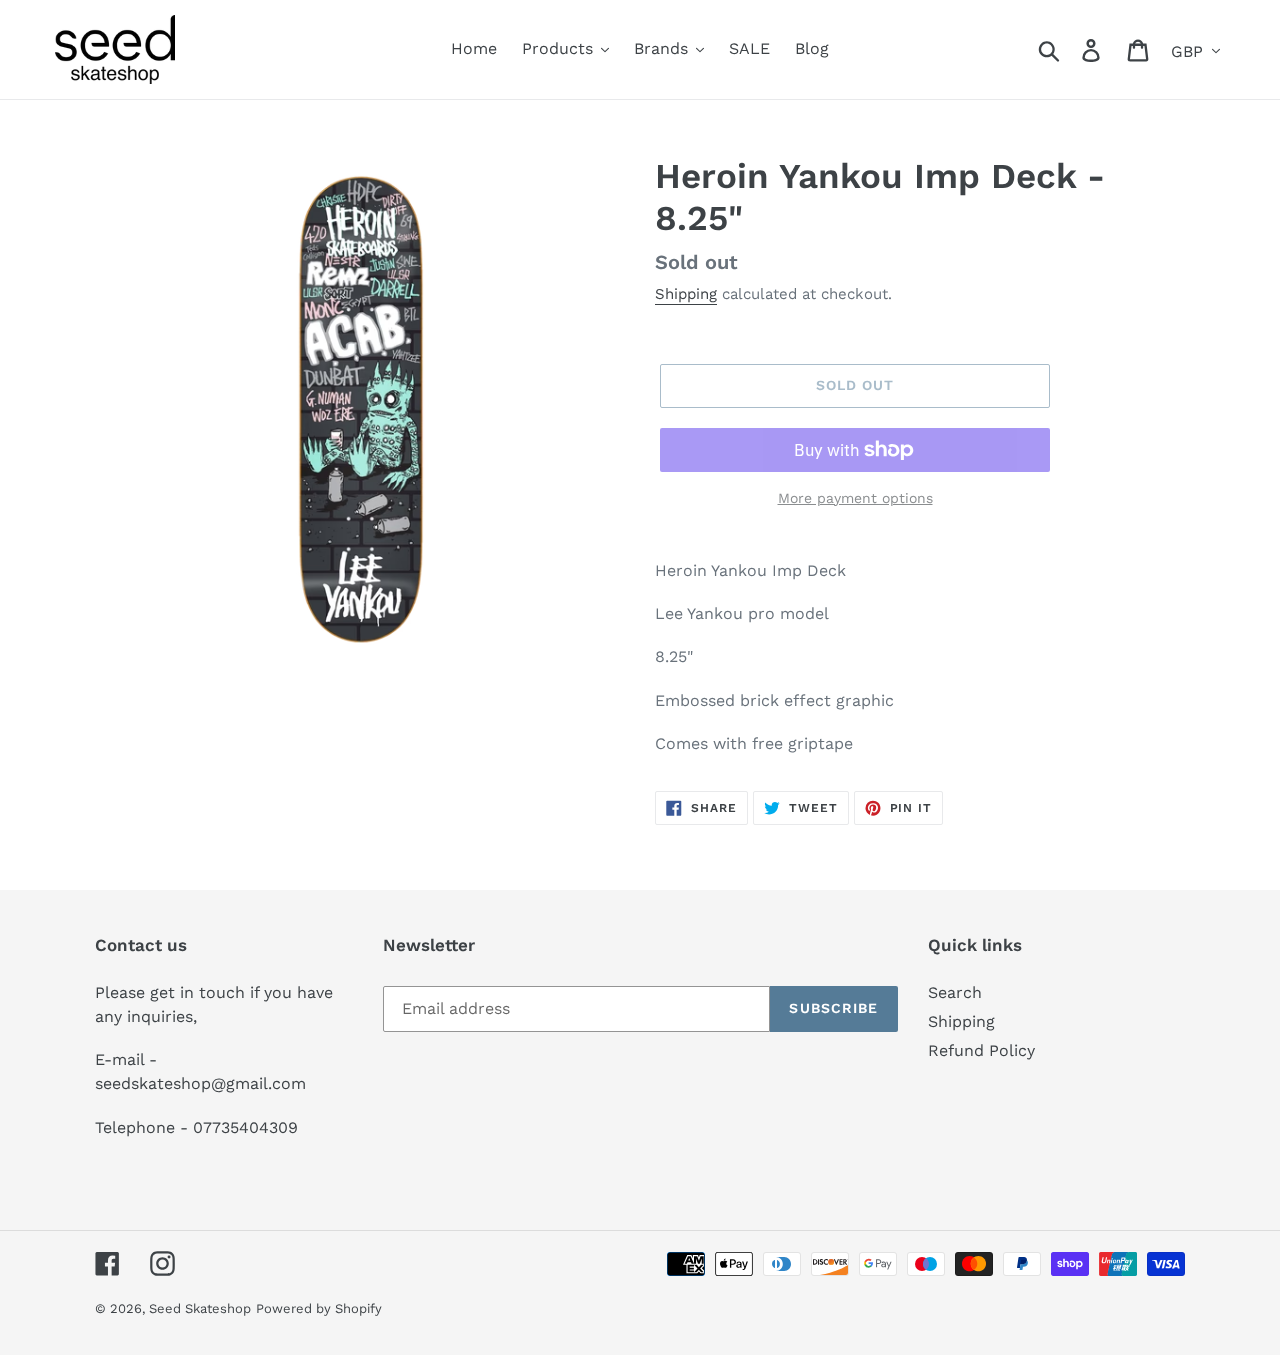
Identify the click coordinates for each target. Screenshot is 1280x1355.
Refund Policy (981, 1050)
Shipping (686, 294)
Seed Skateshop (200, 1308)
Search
_ _ _ _ _
Task details - Write out the material above once more, exactly as it reads, with no pictures.

Problem solution -
Identify the click coordinates for each target. Screenshot is 1280x1355.
Refund Policy (981, 1050)
Shipping (686, 294)
Seed Skateshop (200, 1308)
Search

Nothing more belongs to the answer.